Я почувствовала, как кровь бросилась мне в лицо. Лус взглянула было на меня и быстренько вернулась к вязанию.
– Что это значит? – спросила я.
– Ничего.
– Нет, ты скажи!
– Это значит – уймись, Марина. Он поест, когда проголодается.
– Я просто пытаюсь позаботиться о нем, а не…
– О господи! Я все еще здесь! Ясно?
Я обернулась к Джеймсу. Он вскочил и швырнул свой блокнот в дальний угол. Тот врезался в стену и сполз за кресло.
– Это Нат умирает, а не я!
Я задохнулась.
– Джеймс…
– Милый, они просто хотели помочь, – сказала Вивианна.
Джеймс схватил куртку.
– Я пойду проветрюсь.
Я вскочила.
– Я с тобой!
– Марина, нет! Мне нужно… – Джеймс глубоко вздохнул и заговорил тише. – Мне нужно немного побыть одному. Хорошо?
Я опустилась обратно в кресло и сморгнула слезы.
– Ладно.
Когда он вышел, я уткнулась лицом в колени и накрыла голову руками.
– Дай ему подышать, Эм.
– Заткнись, Финн! – крикнула я.
Восемь
От сидения на холоде ноги начало сводить судорогой. Я вытянула их перед собой и пошевелила, чтоб восстановить кровообращение. Лучше было сосредоточиться на боли в икрах и покалывании в пальцах ног, чем на бездонной яме вместо желудка.
Финн посмотрел на небо. Уж не знаю зачем. Звезд в городе нет, ничего там не увидишь, кроме черноты и размытого голубоватого свечения уличных фонарей.
– Наверное, уже скоро, – сказал он.
– Я знаю.
– Как ты себя чувствуешь?
– А ты как думаешь?
Он положил руку на мой стиснутый кулак. Первым моим порывом было отдернуть руку, но я заставила себя не двигаться. Соприкосновение его кожи с моей до сих пор было для меня новым и странным ощущением. После стольких месяцев без тактильных контактов его прикосновение обжигало. Финн стал массировать мне пальцы и продолжал, пока я не начала расслабляться.
– Мы придумаем другой способ, – сказал он. – Этот слишком поганый.
Я покачала головой.
– Другого способа нет. Мы уже перепробовали все.
– Мне так жаль, Эм…
– Не жалей, – сказала я. – Я ненавижу все, что он сделал. Я ненавижу его. С его исчезновением мир станет лучше.
Финн обнял меня за плечи.
– Окей, – сказал он успокаивающе. Он явно не верил мне, но кому, по его мнению, я лгала, ему или себе? Может, моя ненависть не однородна, может, она смешана со множеством других чувств, но она истинна. Она горит во мне ярчайшим, раскаленным пламенем.

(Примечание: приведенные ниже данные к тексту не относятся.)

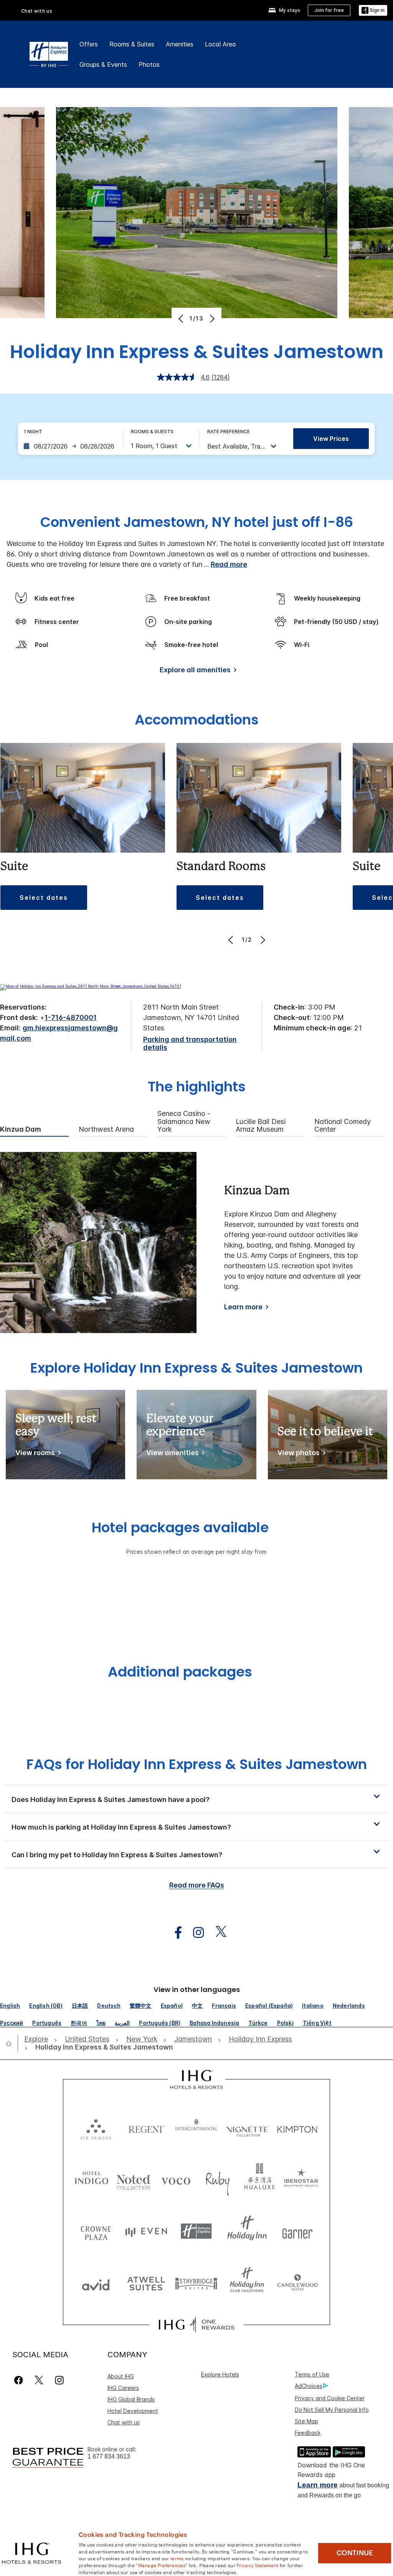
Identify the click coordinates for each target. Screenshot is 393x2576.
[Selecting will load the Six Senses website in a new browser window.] (96, 2127)
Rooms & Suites (131, 44)
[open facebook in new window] (174, 1932)
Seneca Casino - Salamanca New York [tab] (183, 1121)
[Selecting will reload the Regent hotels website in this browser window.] (146, 2127)
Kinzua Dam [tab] (20, 1129)
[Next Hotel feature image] (211, 318)
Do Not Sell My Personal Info (332, 2409)
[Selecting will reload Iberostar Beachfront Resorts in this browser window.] (301, 2179)
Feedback (307, 2432)
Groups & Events (103, 64)
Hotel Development (132, 2411)
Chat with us (123, 2422)
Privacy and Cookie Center (330, 2398)
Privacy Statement (257, 2564)
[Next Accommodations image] (262, 940)
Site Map (306, 2421)
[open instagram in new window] (194, 1932)
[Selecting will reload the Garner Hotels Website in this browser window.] (297, 2231)
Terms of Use (312, 2374)
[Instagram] (59, 2380)
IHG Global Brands (131, 2399)
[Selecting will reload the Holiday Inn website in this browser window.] (247, 2231)
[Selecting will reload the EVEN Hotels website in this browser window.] (146, 2231)
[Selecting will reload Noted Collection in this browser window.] (133, 2179)
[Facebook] (20, 2380)
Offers (88, 44)
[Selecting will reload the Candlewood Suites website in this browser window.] (297, 2283)
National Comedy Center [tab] (342, 1126)
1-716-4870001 (71, 1017)
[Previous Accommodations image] (231, 940)
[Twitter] (38, 2380)
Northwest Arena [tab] (106, 1129)
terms (177, 2558)
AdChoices (308, 2386)
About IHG (120, 2376)
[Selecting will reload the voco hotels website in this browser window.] (176, 2179)
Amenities (179, 44)
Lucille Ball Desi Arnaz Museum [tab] (261, 1126)
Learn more (243, 1307)
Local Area (220, 44)
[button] (373, 10)
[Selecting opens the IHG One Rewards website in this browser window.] (196, 2324)
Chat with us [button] (37, 11)
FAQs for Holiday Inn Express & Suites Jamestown (196, 1764)
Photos (149, 64)
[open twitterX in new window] (217, 1932)
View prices (331, 438)
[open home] (12, 2043)
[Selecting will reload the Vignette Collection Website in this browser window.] (247, 2127)
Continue (355, 2553)
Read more (229, 564)
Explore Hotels (220, 2374)
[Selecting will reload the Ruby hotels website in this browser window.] (217, 2179)
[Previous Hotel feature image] (182, 318)
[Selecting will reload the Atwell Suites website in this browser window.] (146, 2283)
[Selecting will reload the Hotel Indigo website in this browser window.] (92, 2179)
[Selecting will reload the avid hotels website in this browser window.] (96, 2283)
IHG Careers (123, 2388)
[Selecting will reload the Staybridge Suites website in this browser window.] (196, 2283)
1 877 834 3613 (109, 2456)
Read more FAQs (196, 1885)
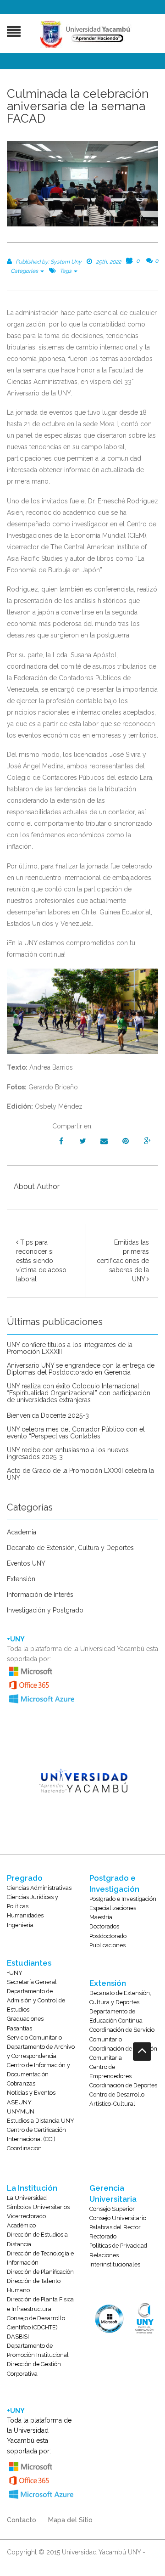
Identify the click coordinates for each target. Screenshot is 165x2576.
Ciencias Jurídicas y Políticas (32, 1902)
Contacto (21, 2520)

Я могу это сделать. Я прихлопнула слабость, заворочавшуюся у меня внутри. Я могу это сделать!
Я прислонилась к Финну и вдохнула его запах. Хотя, наверное, это был запах Коннора. Стиральный порошок и въевшийся сигаретный дым. Я закрыла глаза, и у меня получилось вспомнить, как Финн пах раньше: мыло и тот ужасный одеколон, которым он обливался в особых случаях. А потом – грязь и пот беглеца. Я крепче прижалась к его коже. Я подумала о шрамах, скрытых одеждой, о синяках, которые еще могли сохраниться после последних побоев – обо всем, лишь бы раздуть пламя гнева, чтобы оно выжгло все остальное.
Я ненавижу его. Ненавижу его. Ненавижу.